Aber selbst in den selbsternannten pro-russischen "Volksrepubliken" Luhansk und Donezk sei die Akzeptanz für Putins Krieg unter der russischen Bevölkerung nicht so hoch, wie der gerne weismachen wolle. Im Rest der Ukraine sei es vor allem Putins aggressives Vorgehen gewesen, das die Leute im Einsatz für ihr Land noch einmal zusammengeschweißt habe.
So effizient wie möglich den militärischen Nachschub ins Stocken bringen
Die jungen Männer berichten davon, wie es gelingt, immer wieder den militärischen Nachschub der Russen ins Stocken zu bringen. So richte sich die Gegenwehr gezielt auf Fahrzeuge, die die Konvois mit Treibstoff versorgen. Eine Taktik, die dazu führe, dass vorrückende Panzer wegen Treibstoffmangel liegenbleiben. Geraspeltes Styropor werde den in Flaschen abgefüllten Molotow-Cocktails beigemischt. So entstehen gefährliche Brandbomben, die ein Militärfahrzeug lahmlegen können.

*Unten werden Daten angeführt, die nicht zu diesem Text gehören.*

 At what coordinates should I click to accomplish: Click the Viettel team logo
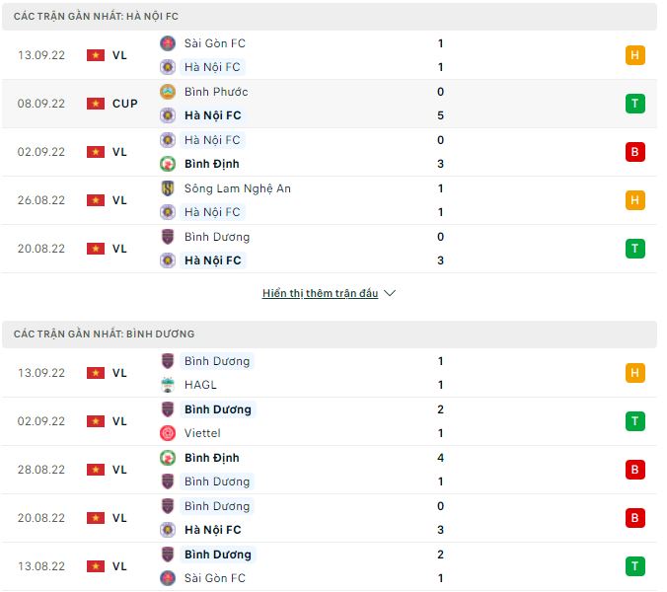tap(167, 433)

Es sind mitunter einfach anmutende Mittel, die schweres Gerät zum Stehen bringen können. Philipp Streck zeigt Videos, auf denen Frauen beinahe schon eine Molotow-Cocktail-Massenproduktion betreiben. Legionen mit brennbarer Flüssigkeit gefüllter Flaschen werden vorbereitet und warten auf ihren Einsatz.
Während in der Ukraine die absolut überwältigende Mehrheit der Menschen für die Freiheit des Landes eintrete, sei die Positionierung hierzulande nicht immer so eindeutig. Nicht unter den Ukrainern, sondern im Hinblick auf Menschen mit russischen Wurzeln, die hier leben. "Schweinfurt ist ein großes Dorf, seit vielen Jahren kenne ich viele Familien", so Kornelia Schistka-Streck. "Doch was jetzt abgeht, das geht überhaupt nicht".

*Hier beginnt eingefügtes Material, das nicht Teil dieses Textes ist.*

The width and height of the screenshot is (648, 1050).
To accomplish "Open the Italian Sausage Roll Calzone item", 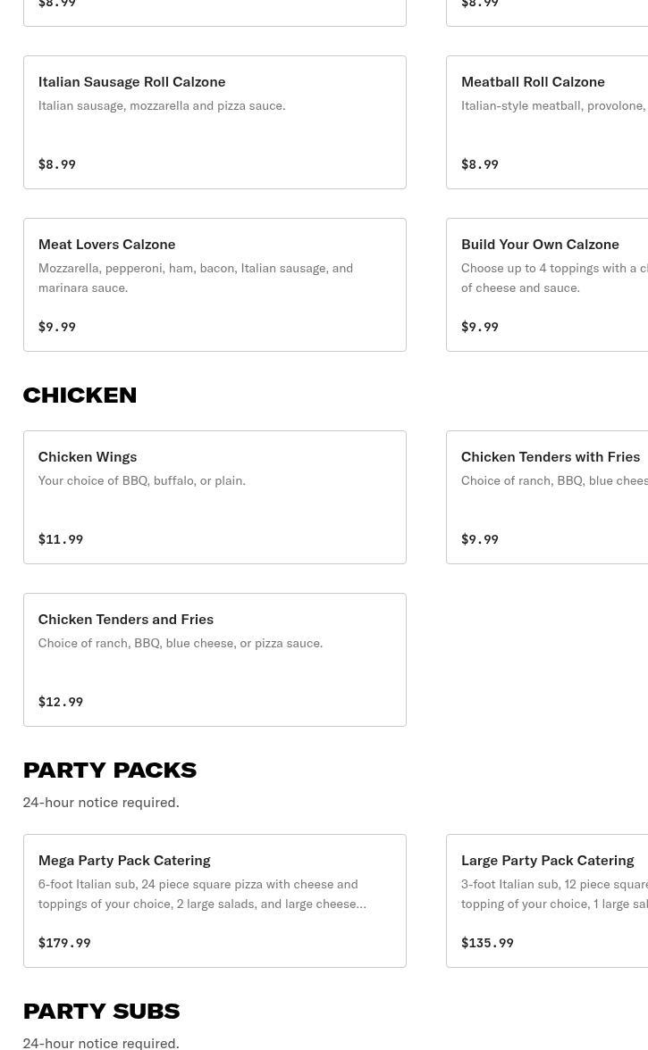I will point(215,121).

Es gebe gerade unter den Älteren immer noch welche, die hier ausschließlich russisches Fernsehen schauen, die nichts vom Krieg in der Ukraine mitbekommen und dies auch nicht wollen. Menschen, die 20 Jahre hier leben, auf die deutsche Regierung schimpfen und dem russischen Staatsfernsehen vertrauen.
Manche, vor allem ältere Russen, trauern immer noch den alten Zeiten hinterher
Bei den jungen Russinnen und Russen sei der Anteil derjenigen, die bereit sind, sich von russischer Staatspropaganda zu distanzieren, sehr viel höher, so die Erfahrung der beiden Schüler. Vor Kriegsbeginn sei Politik unter jungen Russen und Ukrainern überhaupt kein Thema gewesen, wurde zum Beispiel die Populär-Musik beider Länder gemeinsam gehört, berichtet Philipp Streck.
Vor allem junge Russen hätten es oft nicht einfach, sich eine eigene Meinung zu bilden, wenn sie in einem Haushalt aufgewachsen sind, in dem noch "russischer Größe" und der alten Sowjetunion nachgetrauert werde, ergänzt Michael Seel.
90 bis 95 Prozent der jungen Leute in seinem Bekanntenkreis, also auch junge Russen, sind nicht so naiv, dass sie Putin auf den Leim gehen, schätzt Philipp Streck. Kornelia Shistka-Streck dagegen räumt ein, dass sie mit einigen, vor allem älteren Leuten, die hier leben, wegen Äußerungen wie "faschistisches Europa bedroht das heilige Russland" nun für immer gebrochen habe.
Menschen, die sich bewusst einseitig informieren wollen, werde es immer geben, auch nach der Abschaltung russischer Staatsmedien. So seien leicht spezielle Receiver, oft nicht größer als ein USB-Stick, zu haben, mit denen verbannte Sender weiterhin geschaut werden könnten. "Wer will, kann für 20 Euro seinen Propagandabedarf decken."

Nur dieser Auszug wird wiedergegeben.